DEMOKRATİK HER ÜLKE AVUKATLARI GÜÇLÜ OLAN ÜLKELERDİR
“Baroluk koltuk sevdası değildir, nöbettir” diyen Yücel, “Meslektaş ve vatandaşlara hizmet için buradayız, bizden sonra başkası gelecek ancak asıl olan mücadelenin kendisidir. Tarih boyunca totaliter ve demokrasiden hazzetmeyen iktidarlar avukatları her zaman karşılarında rakip olarak görmüşlerdir. Dünyanın her yerinde hak mücadelelerinde avukatlar vardır. Demokratikleşen her ülke avukatları güçlü olan ülkelerdir. Avukatların mücadelesi o ülkelerin gelişiminde önemli rol oynamıştır. Türkiye’nin çok aha yakıcı gündemleri var ancak bunlar tartışılıyor. Dün bir şüpheli çırılçıplak yatırılmış bir şekilde karakolun zeminine yatırılmıştı ve bir bakan yardımcısı bu fotoğrafı paylaşabildi. Bu kim olursa olsun yapılan işkencedir. Kolluk güçlerinin cezalandırma tarzı bu davranışları doğru değildir, cezayı verecek yer bellidir.
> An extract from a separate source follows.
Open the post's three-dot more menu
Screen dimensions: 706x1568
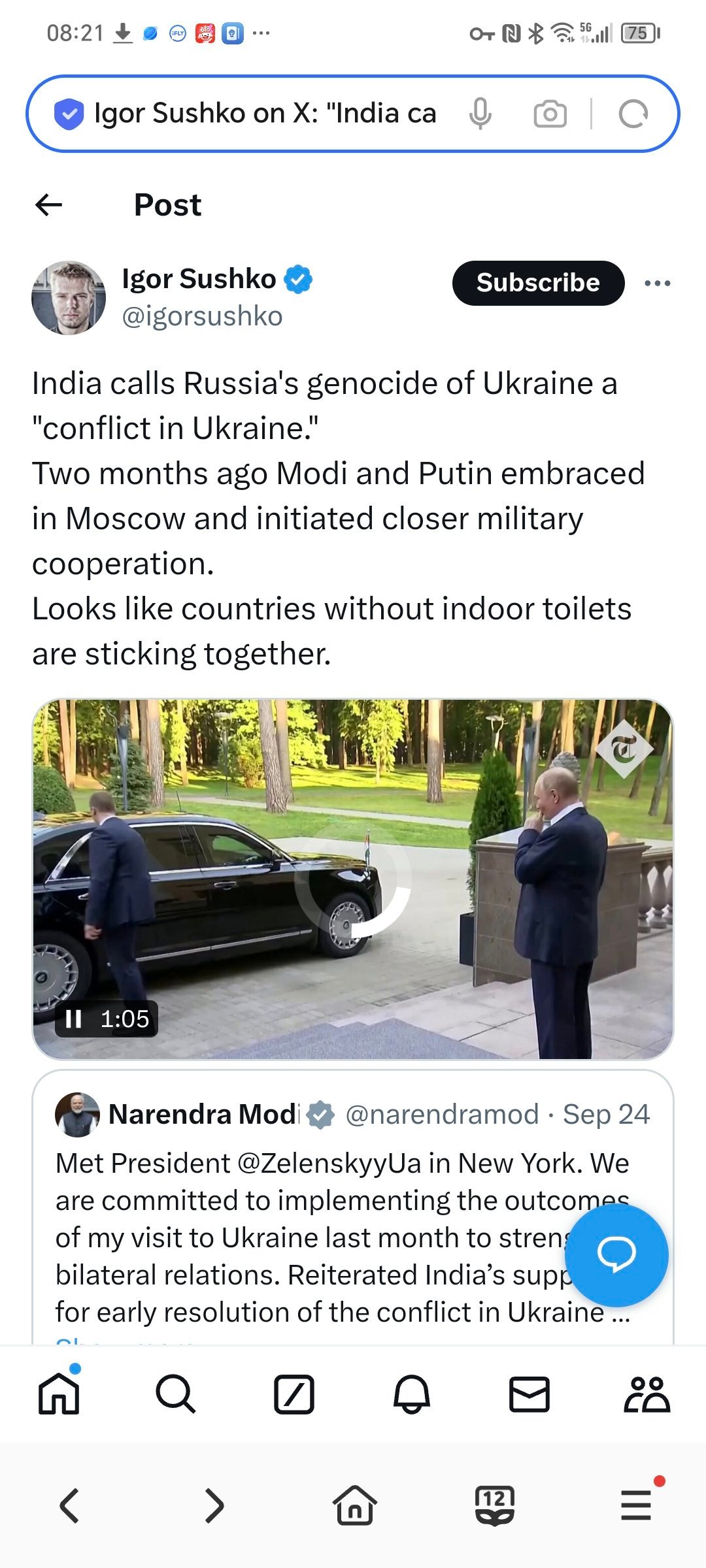pos(657,283)
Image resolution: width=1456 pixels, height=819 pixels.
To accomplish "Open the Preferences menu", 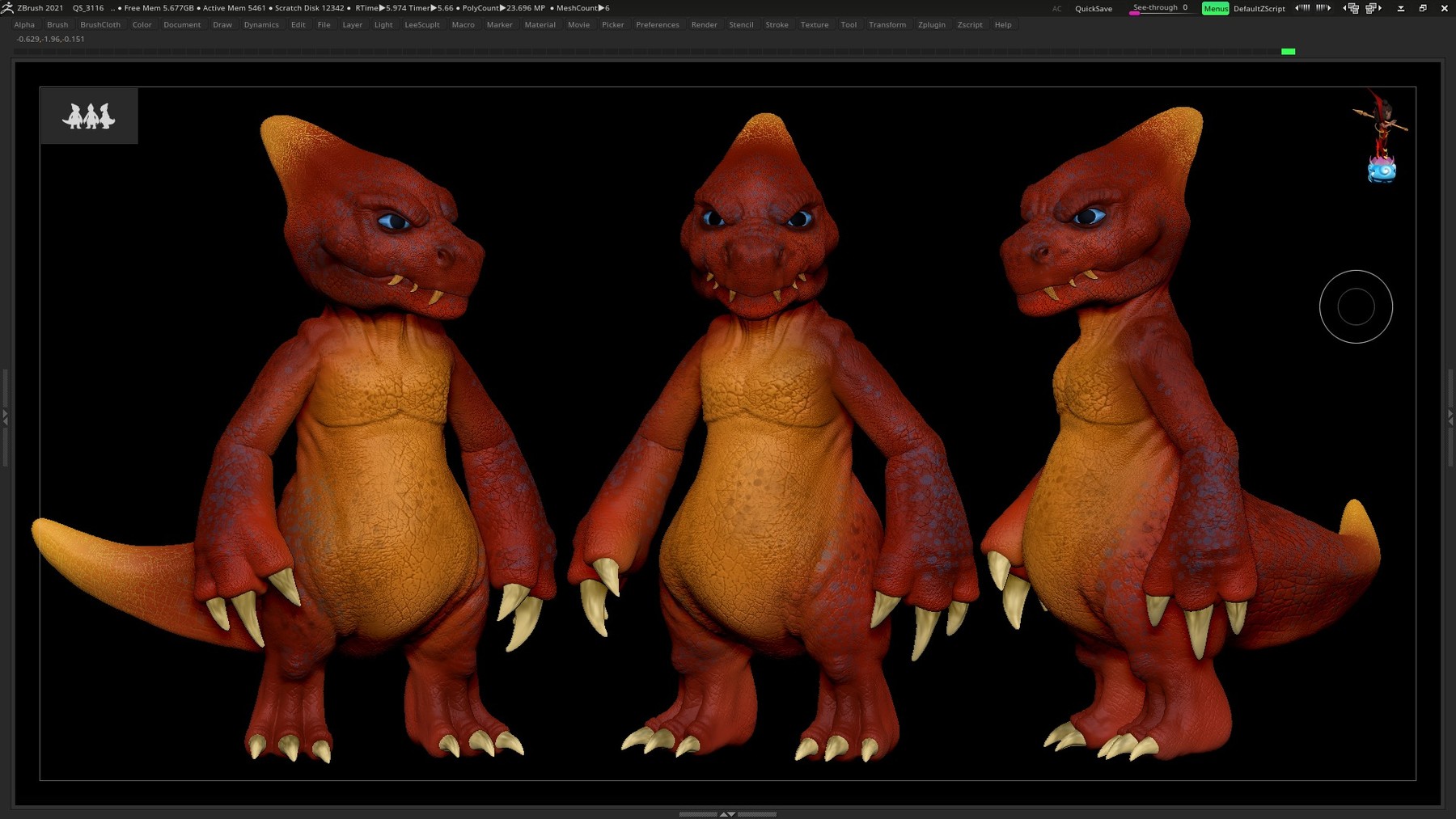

Barolar bunlarla mücadele eder. Bizim bunları konuşmamız lazım. İktidarın aslında barolar için bu uygulamayı yapabileceğini söyleyebiliriz. Mecliste kaldırılan ellerle bu uygulamaya koyulabilir ancak biz bunun önüne geçmeye çalışıyoruz, kendimizi anlatıyoruz” açıklamasını yaptı.

TROL SALDIRILARINA ALIŞKINIZ!
İzmir Barosu'nun, TBMM'nin açılışının 100'üncü yıldönümünde CHP Genel Başkan Yardımcısı Veli Ağbaba ile HDP Grup Başkanvekili Meral Danış Beştaş'ın katıldığı panelle ilgili eleştiriler hakkında konuşan Yücel şu ifadeleri kullandı:

“Biz meclisle ilgili bir çalışma yaparken mahalle bakkalıyla bunu konuşmayacağız tabii ki mecliste partisi olan bir milletvekili ile bu konuları görüşeceğiz. Birileri bu partiyi sevmiyor diye bu vekillerle görüşmeyecek değiliz. Bir baronun yapacağı faaliyetleri sosyal medya mı belirleyecek. Biz hak ve özgürlükler ekseninde çalışıyoruz. Bu konuda yapılan eleştirilere kulak asmadık, trol saldırılarına alışkınız.”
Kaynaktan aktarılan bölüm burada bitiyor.